** Problems and tasks **
1: Translate into Spanish this sentence from the 1894 Texas Supreme Court opinion: "After a demurrer of defendant to the evidence has been overruled, he can not insist that the question of right to recover be submitted to the jury."
2: Pick up the 1894 Texas Supreme Court opinion after its last line and write the passage that would follow.

** Selected passage **
::::::::::
Supreme Court of Texas
May 24, 1894
87 Tex. 42 (Tex. 1894)

Opinion

No. 127.

Delivered May 24, 1894.

1. Defective Machinery — Pleadings.

Injury being alleged as caused by a defective implement used by plaintiff, an employe, it is not necessary to detail in the petition the defects, but it is sufficient if the defective instrument be named or described. This applies to actions for injuries as well when brought by employes as by passengers.............................................. 45

2. Demurrer to Evidence — Practice.

When a defendant demurs to the evidence and the plaintiff joins in the demurrer, the case as to the facts and the right of the plaintiff to recover is withdrawn from the jury. Upon the court deciding for the plaintiff, if the damages are unliquidated the question of amount must be submitted to a jury..................................... 46

3. Same.

After a demurrer of defendant to the evidence has been overruled, he can not insist that the question of right to recover be submitted to the jury..................... 46

4. Fact Case.

See testimony held sufficient to support a finding for plaintiff upon demurrer by defendant to the evidence................................................ 47

5. Duty to Inspect Cars.

A failure of a railway company to have its cars inspected on the line of travel, resulting in injury to an employe, would render the company liable for damages; so whether the defect causing injury was manifest or not........... 48

ERROR to Court of Civil Appeals for Fourth District, in an appeal from Bexar County.
::::::::::
** Data records **
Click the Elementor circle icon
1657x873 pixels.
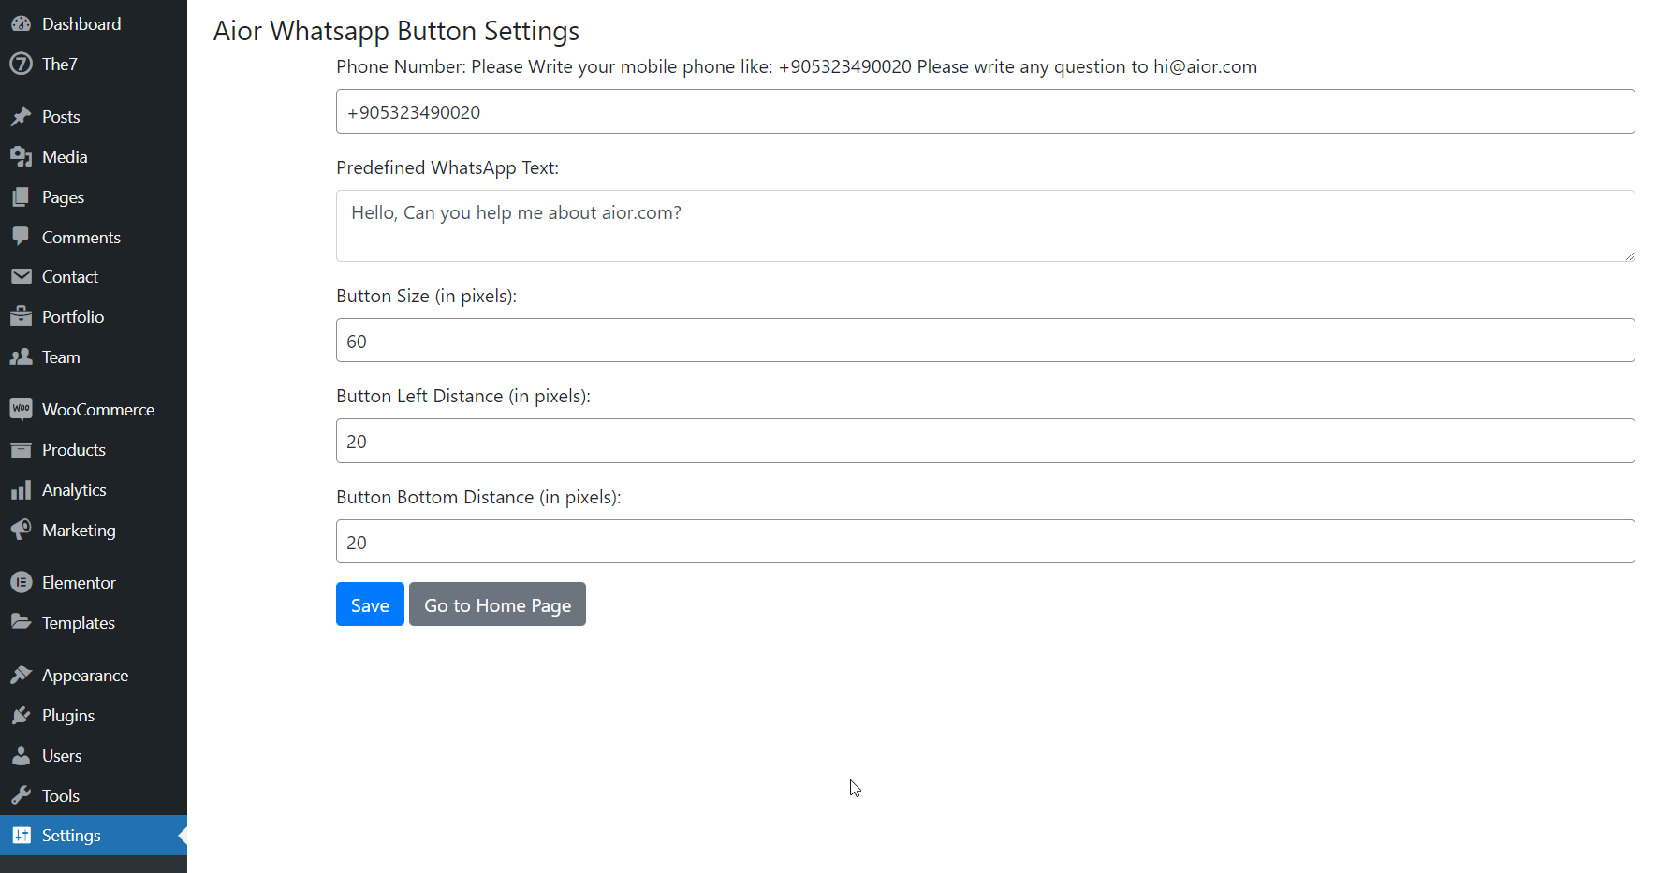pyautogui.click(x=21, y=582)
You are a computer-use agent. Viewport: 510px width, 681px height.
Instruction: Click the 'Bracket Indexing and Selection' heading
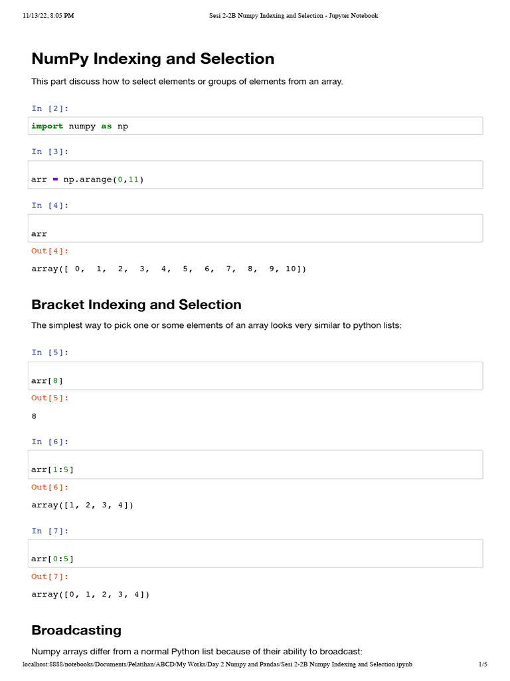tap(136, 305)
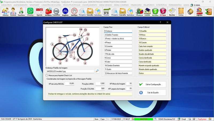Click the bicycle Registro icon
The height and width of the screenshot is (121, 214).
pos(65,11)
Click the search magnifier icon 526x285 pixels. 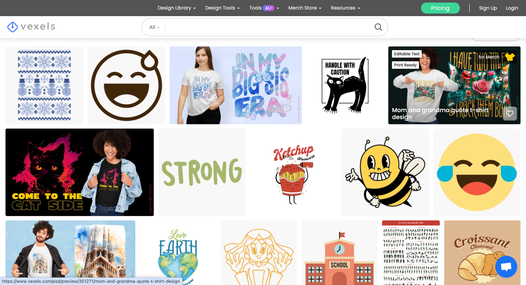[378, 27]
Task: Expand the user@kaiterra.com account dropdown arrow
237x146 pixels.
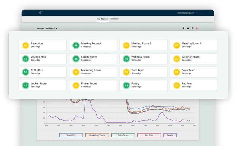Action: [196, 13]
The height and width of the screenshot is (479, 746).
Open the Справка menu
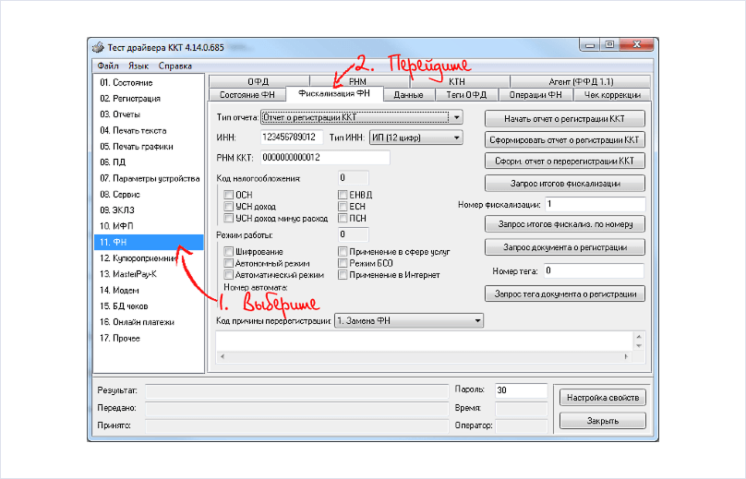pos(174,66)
::::::::::
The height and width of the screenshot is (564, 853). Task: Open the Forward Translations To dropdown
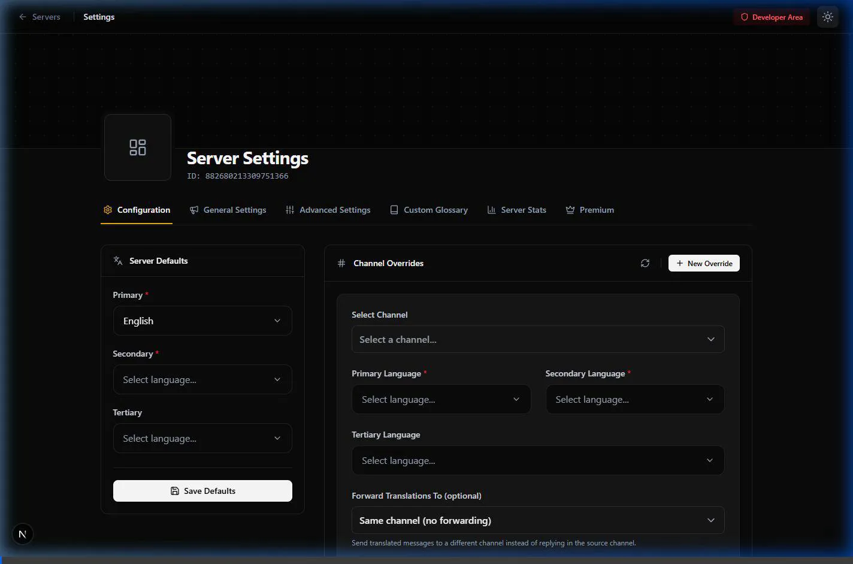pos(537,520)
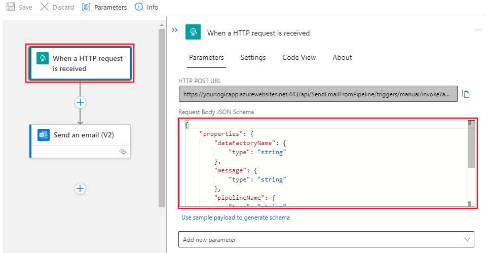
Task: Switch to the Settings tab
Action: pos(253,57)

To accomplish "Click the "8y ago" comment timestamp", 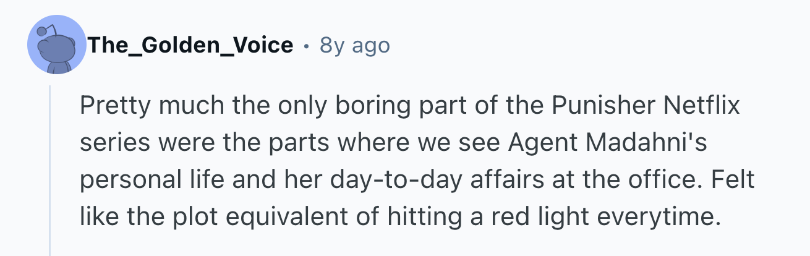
::::::::::
** Answers for this exercise **
1: Después de que se ha desestimado la excepción del demandado contra la prueba, este no puede insistir en que la cuestión del derecho a obtener resarcimiento se someta al jurado.

2:
Upson Bergstrom, for plaintiff in error. — 1. To entitle an employe to recover for an injury on the ground of defective machinery, he must establish, first, that the machinery or appliance was defective; second, that the master had knowledge or notice of or ought to have known such fact; third, that the employe did not know and had no equal means with the master of knowing such fact. In other words, the negligence of the employer is not to be presumed, but it rests on the employe, as plaintiff, to aver and prove every fact essential to constitute actionable negligence. Black on Proof and Plead., sec. 21; 38 Am. and Eng. Ry. Cases, 223; 2 Thomp. on Neg., 1053; Shearm. Redf. on Neg., sec. 12; Railway v. Crowder, 76 Tex. 499; Railway v. Crowder, 63 Tex. 502; Griffin v. Railway, 12 Am. St. Rep., 527; 1 Rorer on Rys., 697; 2 Rorer on Rys., 1214-1216; Railway v. Hughes, 33 Am. and Eng. Ry. Cases, 348-354.

2. The plaintiff must show that the injury is to be more naturally attributed to the negligence of the defendant than to any other cause. If the accident appears to be as consistent with the absence of negligence on the part of defendant as with the existence of such negligence, the plaintiff must fail, and the case should not be left to the jury. Likewise, if all the evidence in the case is equally consistent with either care or negligence on the part of the injured person, he can not recover. Griffin v. Railway, 12 Am. St. Rep., 526; Black on Proof and Plead., secs. 1, 4; Craft v. City of Boston, 109 Mass. 519; 48 Am. and Eng. Ry. Cases, note 447; Orth v. Railway, 50 N.W. Rep., 363.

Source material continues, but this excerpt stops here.